::: Input records :::
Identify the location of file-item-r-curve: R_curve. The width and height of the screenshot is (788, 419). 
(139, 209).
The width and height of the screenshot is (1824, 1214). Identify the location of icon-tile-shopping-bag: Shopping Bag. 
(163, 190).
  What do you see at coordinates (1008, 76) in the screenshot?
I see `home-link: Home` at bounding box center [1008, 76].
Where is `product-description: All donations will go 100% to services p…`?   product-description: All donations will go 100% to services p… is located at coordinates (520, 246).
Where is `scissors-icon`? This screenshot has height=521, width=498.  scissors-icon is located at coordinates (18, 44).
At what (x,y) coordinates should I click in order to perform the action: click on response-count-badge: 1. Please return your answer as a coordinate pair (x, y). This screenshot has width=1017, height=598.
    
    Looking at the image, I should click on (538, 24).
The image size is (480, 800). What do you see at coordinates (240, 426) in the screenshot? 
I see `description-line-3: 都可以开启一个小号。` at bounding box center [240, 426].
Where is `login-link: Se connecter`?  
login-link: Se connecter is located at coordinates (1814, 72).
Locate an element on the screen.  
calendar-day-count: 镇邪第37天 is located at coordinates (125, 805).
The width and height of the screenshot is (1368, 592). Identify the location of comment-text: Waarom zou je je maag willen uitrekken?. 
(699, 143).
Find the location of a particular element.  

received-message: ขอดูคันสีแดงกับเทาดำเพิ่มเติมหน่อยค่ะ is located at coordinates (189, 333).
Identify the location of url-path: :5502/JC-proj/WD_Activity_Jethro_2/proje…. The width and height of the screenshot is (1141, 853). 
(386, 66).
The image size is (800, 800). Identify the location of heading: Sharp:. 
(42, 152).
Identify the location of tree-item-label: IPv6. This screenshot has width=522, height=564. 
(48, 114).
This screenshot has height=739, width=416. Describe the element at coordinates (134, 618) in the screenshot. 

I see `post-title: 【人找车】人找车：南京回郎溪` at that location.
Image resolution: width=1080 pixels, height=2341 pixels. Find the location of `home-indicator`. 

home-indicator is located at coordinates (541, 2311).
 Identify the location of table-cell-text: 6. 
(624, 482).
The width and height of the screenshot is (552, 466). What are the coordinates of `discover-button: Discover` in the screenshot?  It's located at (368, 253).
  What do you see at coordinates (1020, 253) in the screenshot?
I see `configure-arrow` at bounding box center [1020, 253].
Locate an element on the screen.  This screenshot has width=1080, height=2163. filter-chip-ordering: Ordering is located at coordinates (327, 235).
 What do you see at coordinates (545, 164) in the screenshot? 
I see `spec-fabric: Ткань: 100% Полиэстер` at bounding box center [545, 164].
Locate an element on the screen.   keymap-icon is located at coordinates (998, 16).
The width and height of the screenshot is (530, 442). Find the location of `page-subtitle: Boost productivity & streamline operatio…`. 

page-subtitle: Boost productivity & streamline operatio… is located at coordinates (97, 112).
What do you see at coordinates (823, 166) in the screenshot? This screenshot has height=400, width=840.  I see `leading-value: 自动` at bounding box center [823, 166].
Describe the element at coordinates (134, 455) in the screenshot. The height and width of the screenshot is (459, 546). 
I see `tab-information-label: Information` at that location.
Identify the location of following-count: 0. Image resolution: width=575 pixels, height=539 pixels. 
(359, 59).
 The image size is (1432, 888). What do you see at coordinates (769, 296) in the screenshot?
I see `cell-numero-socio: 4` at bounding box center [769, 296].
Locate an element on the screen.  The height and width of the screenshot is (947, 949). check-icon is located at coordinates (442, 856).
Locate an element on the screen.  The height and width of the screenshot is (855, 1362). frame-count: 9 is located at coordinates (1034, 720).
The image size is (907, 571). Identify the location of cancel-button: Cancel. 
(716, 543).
:::
- **Assigned task**
Transcribe all of the data above line for line, with no changes.

- **Solution**
Identify the location of file-item-r-curve: R_curve. The width and height of the screenshot is (788, 419). 
(139, 209).
The width and height of the screenshot is (1824, 1214). Identify the location of icon-tile-shopping-bag: Shopping Bag. 
(163, 190).
  What do you see at coordinates (1008, 76) in the screenshot?
I see `home-link: Home` at bounding box center [1008, 76].
Where is `product-description: All donations will go 100% to services p…`?   product-description: All donations will go 100% to services p… is located at coordinates (520, 246).
Where is `scissors-icon`? This screenshot has height=521, width=498.  scissors-icon is located at coordinates (18, 44).
At what (x,y) coordinates should I click in order to perform the action: click on response-count-badge: 1. Please return your answer as a coordinate pair (x, y). This screenshot has width=1017, height=598.
    
    Looking at the image, I should click on (538, 24).
The image size is (480, 800). What do you see at coordinates (240, 426) in the screenshot? 
I see `description-line-3: 都可以开启一个小号。` at bounding box center [240, 426].
Where is `login-link: Se connecter`?  
login-link: Se connecter is located at coordinates (1814, 72).
Locate an element on the screen.  
calendar-day-count: 镇邪第37天 is located at coordinates (125, 805).
The width and height of the screenshot is (1368, 592). Identify the location of comment-text: Waarom zou je je maag willen uitrekken?. 
(699, 143).
Find the location of a particular element.  

received-message: ขอดูคันสีแดงกับเทาดำเพิ่มเติมหน่อยค่ะ is located at coordinates (189, 333).
Identify the location of url-path: :5502/JC-proj/WD_Activity_Jethro_2/proje…. The width and height of the screenshot is (1141, 853). 
(386, 66).
The image size is (800, 800). Identify the location of heading: Sharp:. 
(42, 152).
Identify the location of tree-item-label: IPv6. This screenshot has width=522, height=564. 
(48, 114).
This screenshot has height=739, width=416. Describe the element at coordinates (134, 618) in the screenshot. 

I see `post-title: 【人找车】人找车：南京回郎溪` at that location.
Image resolution: width=1080 pixels, height=2341 pixels. Find the location of `home-indicator`. 

home-indicator is located at coordinates (541, 2311).
 Identify the location of table-cell-text: 6. 
(624, 482).
The width and height of the screenshot is (552, 466). What are the coordinates of `discover-button: Discover` in the screenshot?  It's located at (368, 253).
  What do you see at coordinates (1020, 253) in the screenshot?
I see `configure-arrow` at bounding box center [1020, 253].
Locate an element on the screen.  This screenshot has width=1080, height=2163. filter-chip-ordering: Ordering is located at coordinates (327, 235).
 What do you see at coordinates (545, 164) in the screenshot? 
I see `spec-fabric: Ткань: 100% Полиэстер` at bounding box center [545, 164].
Locate an element on the screen.   keymap-icon is located at coordinates (998, 16).
The width and height of the screenshot is (530, 442). Find the location of `page-subtitle: Boost productivity & streamline operatio…`. 

page-subtitle: Boost productivity & streamline operatio… is located at coordinates (97, 112).
What do you see at coordinates (823, 166) in the screenshot? This screenshot has height=400, width=840.  I see `leading-value: 自动` at bounding box center [823, 166].
Describe the element at coordinates (134, 455) in the screenshot. The height and width of the screenshot is (459, 546). 
I see `tab-information-label: Information` at that location.
Identify the location of following-count: 0. Image resolution: width=575 pixels, height=539 pixels. 
(359, 59).
 The image size is (1432, 888). What do you see at coordinates (769, 296) in the screenshot?
I see `cell-numero-socio: 4` at bounding box center [769, 296].
Locate an element on the screen.  The height and width of the screenshot is (947, 949). check-icon is located at coordinates (442, 856).
Locate an element on the screen.  The height and width of the screenshot is (855, 1362). frame-count: 9 is located at coordinates (1034, 720).
The image size is (907, 571). Identify the location of cancel-button: Cancel. 
(716, 543).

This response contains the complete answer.